**What is needed:** Reproduce, character for character, the part of the items that begins with the line containing "Where should I click to: Select Barroc" and ends with the line containing "Image resolution: width=1229", including both of those lines.

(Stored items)
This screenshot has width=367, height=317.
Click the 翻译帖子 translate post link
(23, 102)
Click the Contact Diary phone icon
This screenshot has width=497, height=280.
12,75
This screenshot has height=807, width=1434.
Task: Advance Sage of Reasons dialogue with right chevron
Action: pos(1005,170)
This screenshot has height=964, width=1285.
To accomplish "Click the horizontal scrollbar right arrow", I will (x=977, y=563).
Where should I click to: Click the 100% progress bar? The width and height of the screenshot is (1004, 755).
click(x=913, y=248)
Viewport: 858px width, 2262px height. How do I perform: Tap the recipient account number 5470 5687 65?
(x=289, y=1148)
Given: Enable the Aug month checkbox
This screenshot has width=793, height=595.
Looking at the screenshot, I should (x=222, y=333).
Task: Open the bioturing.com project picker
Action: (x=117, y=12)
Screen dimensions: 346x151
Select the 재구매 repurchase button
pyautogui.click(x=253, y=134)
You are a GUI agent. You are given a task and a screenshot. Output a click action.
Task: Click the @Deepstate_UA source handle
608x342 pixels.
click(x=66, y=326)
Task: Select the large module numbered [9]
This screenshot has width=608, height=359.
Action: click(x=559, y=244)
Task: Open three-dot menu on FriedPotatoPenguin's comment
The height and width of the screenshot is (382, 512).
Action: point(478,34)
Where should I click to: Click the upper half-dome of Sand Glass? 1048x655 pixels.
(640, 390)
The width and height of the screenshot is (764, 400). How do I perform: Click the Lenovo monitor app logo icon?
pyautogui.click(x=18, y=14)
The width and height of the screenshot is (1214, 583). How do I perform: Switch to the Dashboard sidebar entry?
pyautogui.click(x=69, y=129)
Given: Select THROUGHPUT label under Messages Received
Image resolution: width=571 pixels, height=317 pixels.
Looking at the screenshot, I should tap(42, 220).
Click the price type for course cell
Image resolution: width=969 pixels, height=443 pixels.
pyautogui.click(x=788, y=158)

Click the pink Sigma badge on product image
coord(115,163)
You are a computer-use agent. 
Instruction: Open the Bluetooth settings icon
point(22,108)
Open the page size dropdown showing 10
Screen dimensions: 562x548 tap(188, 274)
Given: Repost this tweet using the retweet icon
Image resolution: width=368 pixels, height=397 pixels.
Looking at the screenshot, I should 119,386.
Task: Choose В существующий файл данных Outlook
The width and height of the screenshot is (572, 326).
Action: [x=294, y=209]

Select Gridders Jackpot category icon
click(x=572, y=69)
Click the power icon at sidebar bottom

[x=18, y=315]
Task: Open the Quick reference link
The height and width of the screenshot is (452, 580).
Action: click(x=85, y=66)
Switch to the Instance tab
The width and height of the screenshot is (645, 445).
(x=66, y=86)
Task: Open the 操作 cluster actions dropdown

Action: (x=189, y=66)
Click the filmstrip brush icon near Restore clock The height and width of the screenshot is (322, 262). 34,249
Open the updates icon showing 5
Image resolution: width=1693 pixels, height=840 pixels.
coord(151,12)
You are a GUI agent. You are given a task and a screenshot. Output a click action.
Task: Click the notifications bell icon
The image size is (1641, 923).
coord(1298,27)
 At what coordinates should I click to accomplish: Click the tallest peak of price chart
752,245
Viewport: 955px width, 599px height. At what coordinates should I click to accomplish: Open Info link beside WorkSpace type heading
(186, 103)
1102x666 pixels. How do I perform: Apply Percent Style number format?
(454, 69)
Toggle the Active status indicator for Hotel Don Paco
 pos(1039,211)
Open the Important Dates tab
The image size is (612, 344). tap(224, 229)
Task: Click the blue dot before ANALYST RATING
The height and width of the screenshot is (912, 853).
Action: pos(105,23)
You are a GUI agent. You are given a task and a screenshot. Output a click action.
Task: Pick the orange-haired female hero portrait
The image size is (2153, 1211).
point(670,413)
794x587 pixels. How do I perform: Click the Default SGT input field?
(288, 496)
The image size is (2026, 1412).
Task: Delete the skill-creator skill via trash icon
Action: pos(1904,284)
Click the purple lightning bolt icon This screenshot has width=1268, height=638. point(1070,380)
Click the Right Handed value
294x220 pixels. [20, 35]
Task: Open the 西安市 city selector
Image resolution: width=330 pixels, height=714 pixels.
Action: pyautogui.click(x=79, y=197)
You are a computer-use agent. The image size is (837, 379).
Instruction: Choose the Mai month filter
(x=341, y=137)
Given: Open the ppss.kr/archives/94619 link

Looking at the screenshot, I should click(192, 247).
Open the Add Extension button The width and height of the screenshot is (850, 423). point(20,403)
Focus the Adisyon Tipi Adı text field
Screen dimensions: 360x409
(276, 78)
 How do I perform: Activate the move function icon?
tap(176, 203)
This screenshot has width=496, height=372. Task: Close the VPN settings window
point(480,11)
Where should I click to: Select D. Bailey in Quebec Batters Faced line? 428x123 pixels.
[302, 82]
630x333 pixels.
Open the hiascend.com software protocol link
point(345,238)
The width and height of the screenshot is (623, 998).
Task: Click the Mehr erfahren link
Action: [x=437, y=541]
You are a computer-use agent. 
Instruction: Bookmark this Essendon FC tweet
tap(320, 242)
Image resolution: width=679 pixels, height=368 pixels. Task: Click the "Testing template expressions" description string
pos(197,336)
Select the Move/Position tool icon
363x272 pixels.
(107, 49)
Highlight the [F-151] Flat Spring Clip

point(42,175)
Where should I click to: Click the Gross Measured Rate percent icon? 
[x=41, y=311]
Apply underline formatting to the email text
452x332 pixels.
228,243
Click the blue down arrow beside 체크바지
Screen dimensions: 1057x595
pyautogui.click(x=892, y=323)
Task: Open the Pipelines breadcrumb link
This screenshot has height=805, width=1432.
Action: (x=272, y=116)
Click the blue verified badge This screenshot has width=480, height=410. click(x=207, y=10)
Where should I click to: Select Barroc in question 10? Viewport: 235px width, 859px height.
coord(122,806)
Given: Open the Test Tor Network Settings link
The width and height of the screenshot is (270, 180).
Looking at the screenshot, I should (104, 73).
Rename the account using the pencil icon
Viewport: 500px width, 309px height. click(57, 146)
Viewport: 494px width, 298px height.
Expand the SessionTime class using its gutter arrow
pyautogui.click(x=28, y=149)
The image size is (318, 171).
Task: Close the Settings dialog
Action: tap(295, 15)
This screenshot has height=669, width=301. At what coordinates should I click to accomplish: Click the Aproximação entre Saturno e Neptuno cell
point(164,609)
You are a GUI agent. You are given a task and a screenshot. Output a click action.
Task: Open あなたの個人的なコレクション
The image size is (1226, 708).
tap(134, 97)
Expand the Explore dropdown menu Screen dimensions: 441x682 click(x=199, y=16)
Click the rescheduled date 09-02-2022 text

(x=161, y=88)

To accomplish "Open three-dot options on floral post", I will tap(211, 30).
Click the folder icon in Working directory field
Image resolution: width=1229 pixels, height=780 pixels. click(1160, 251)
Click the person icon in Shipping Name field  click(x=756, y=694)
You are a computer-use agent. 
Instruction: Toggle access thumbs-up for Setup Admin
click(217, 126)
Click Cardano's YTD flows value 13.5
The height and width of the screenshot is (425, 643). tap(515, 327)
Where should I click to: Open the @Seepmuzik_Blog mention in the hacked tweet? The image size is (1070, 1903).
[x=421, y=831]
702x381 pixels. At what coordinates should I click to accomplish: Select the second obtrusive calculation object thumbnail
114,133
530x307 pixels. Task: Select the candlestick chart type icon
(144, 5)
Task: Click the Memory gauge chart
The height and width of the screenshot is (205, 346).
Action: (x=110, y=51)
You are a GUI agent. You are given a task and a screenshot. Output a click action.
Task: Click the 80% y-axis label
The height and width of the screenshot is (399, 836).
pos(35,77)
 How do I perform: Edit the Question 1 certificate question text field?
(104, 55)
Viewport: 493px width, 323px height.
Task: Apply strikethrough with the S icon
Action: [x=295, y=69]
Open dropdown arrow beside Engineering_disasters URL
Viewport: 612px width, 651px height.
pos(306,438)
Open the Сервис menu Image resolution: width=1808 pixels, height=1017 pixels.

**Response to the task:**
Where should I click to: Select Barroc in question 10? Viewport: 235px width, 859px height.
coord(122,806)
Given: Open the Test Tor Network Settings link
The width and height of the screenshot is (270, 180).
Looking at the screenshot, I should (104, 73).
Rename the account using the pencil icon
Viewport: 500px width, 309px height. click(57, 146)
Viewport: 494px width, 298px height.
Expand the SessionTime class using its gutter arrow
pyautogui.click(x=28, y=149)
The image size is (318, 171).
Task: Close the Settings dialog
Action: tap(295, 15)
This screenshot has height=669, width=301. At what coordinates should I click to accomplish: Click the Aproximação entre Saturno e Neptuno cell
point(164,609)
You are a GUI agent. You are given a task and a screenshot. Output a click action.
Task: Open あなたの個人的なコレクション
The image size is (1226, 708).
tap(134, 97)
Expand the Explore dropdown menu Screen dimensions: 441x682 click(x=199, y=16)
Click the rescheduled date 09-02-2022 text

(x=161, y=88)

To accomplish "Open three-dot options on floral post", I will tap(211, 30).
Click the folder icon in Working directory field
Image resolution: width=1229 pixels, height=780 pixels. click(1160, 251)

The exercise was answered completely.